At first glance, The Lock Artist doesn't seem to be the sort of book that inspires these kind of musings. It's not book club material; there are no author interviews and high school English class style questions at the back. I only marked one passage, on page 36, with a Post-it® flag. The prose is crisp and clean, squarely in the American crime novel tradition, though more soft boiled than hard boiled. But it didn't inspire me to re-read passages (except when I realized I'd dozed off trying not to put the book down). In a twist now so conventional it's not twisted anymore, the narrator is the criminal, not the cop pursuing him. The plot, like the prose, is not complex. The author uses a technique that often annoys me, alternating chapters between past and present to build up to The Big Reveal, by which time almost anything revealed will be anti-climatic.
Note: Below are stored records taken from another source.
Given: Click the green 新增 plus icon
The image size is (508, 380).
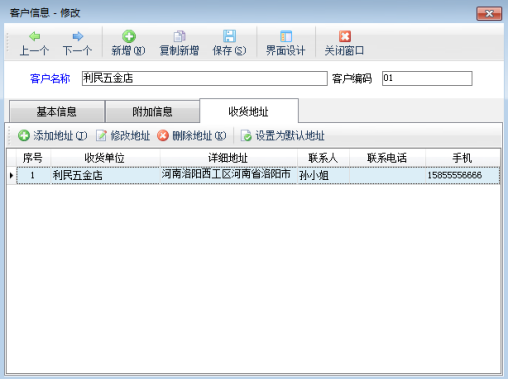Looking at the screenshot, I should (x=129, y=36).
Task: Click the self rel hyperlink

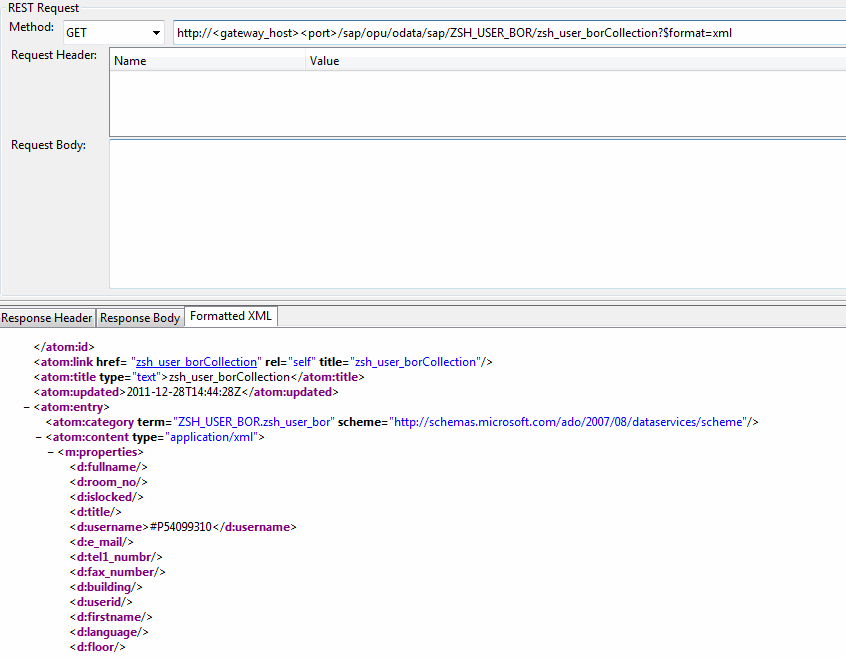Action: pos(302,361)
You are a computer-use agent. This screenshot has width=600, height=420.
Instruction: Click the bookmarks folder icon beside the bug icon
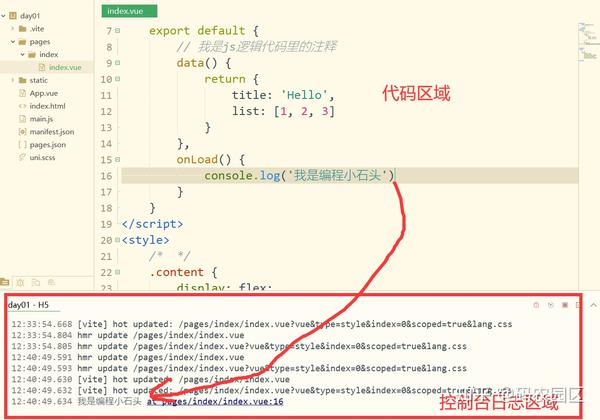36,282
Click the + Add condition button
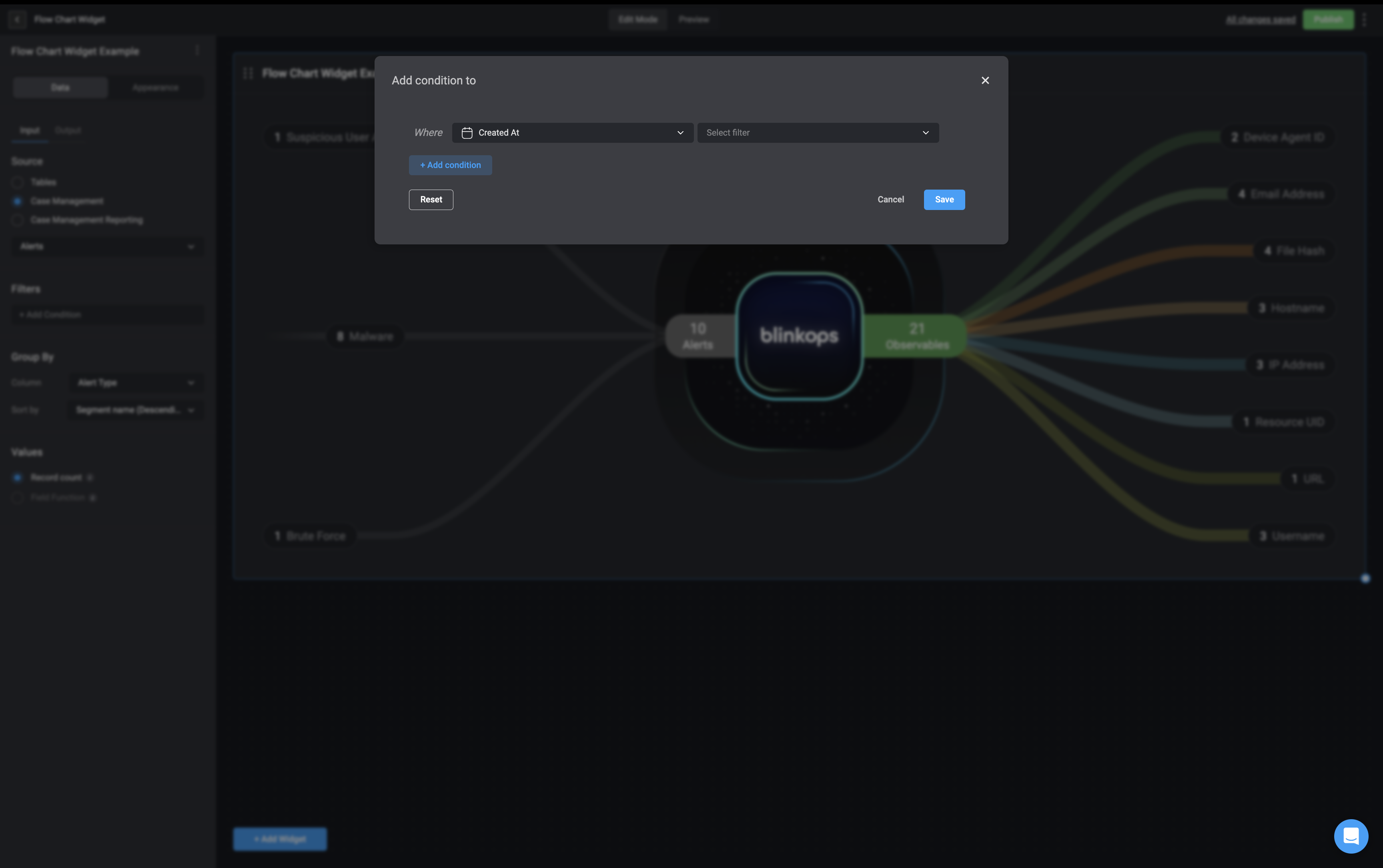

All the makings of a very ordinary crime thriller--that I couldn't wait to get back to, that I sacrificed sleep for, that I couldn't put down. The Lock Artist is one of those novels where all the ordinary pieces are so well done and come together so seamlessly that the result is an extraordinarily good read.
The narrator, Mike, is the 17-year-old Lock Artist, a boxman, a yegg, a safecracker and pick-lock with natural talent. He is a specialist who is called in to do one thing, get through the locks and into the safe. He is also the Miracle Boy, who at 9 survived some unnamed horror that has rendered him completely mute. The novel alternates between telling the story of how Mike became The Lock Artist and telling the story of how being The Lock Artist wound him up in prison, where he is at the beginning of the story. Is he redeemed from his life of crime and relieved of the trauma that silences him? No spoilers here. Read it for yourself.
One has to give some credit to Mike for making this book so gripping. He's a great character, likable, a little naive, honest despite being a thief, lacking in self-pity and stoic. His muteness allows those around him to impose their own personality on him, which he is sometimes able to use to his advantage. He does not blame anyone for his life or his own choices, and he is perhaps a bit too generous toward those who took his choices away from him.
Mike is an artist in another way: He draws. He communicates to the love of his life through comic book panels that become his voice and finally allow him to tell his own story. It occurs to me that much of the book has that comic book quality (meant as a good thing; I like comic books). Each chapter, each scene contains only what is needed to convey the story, and yet the simplicity is deceptive because what is conveyed with a single line is more evocative than pages of text.
Last week, The Lock Artist won the 2011 Edgar Award for Best Novel. It is well-deserved. Lately I've been disappointed in several books that have garnered awards and praise and top spots on best-of lists. This book restores my faith in the award-givers that sometimes, at least, they really do know what they're doing.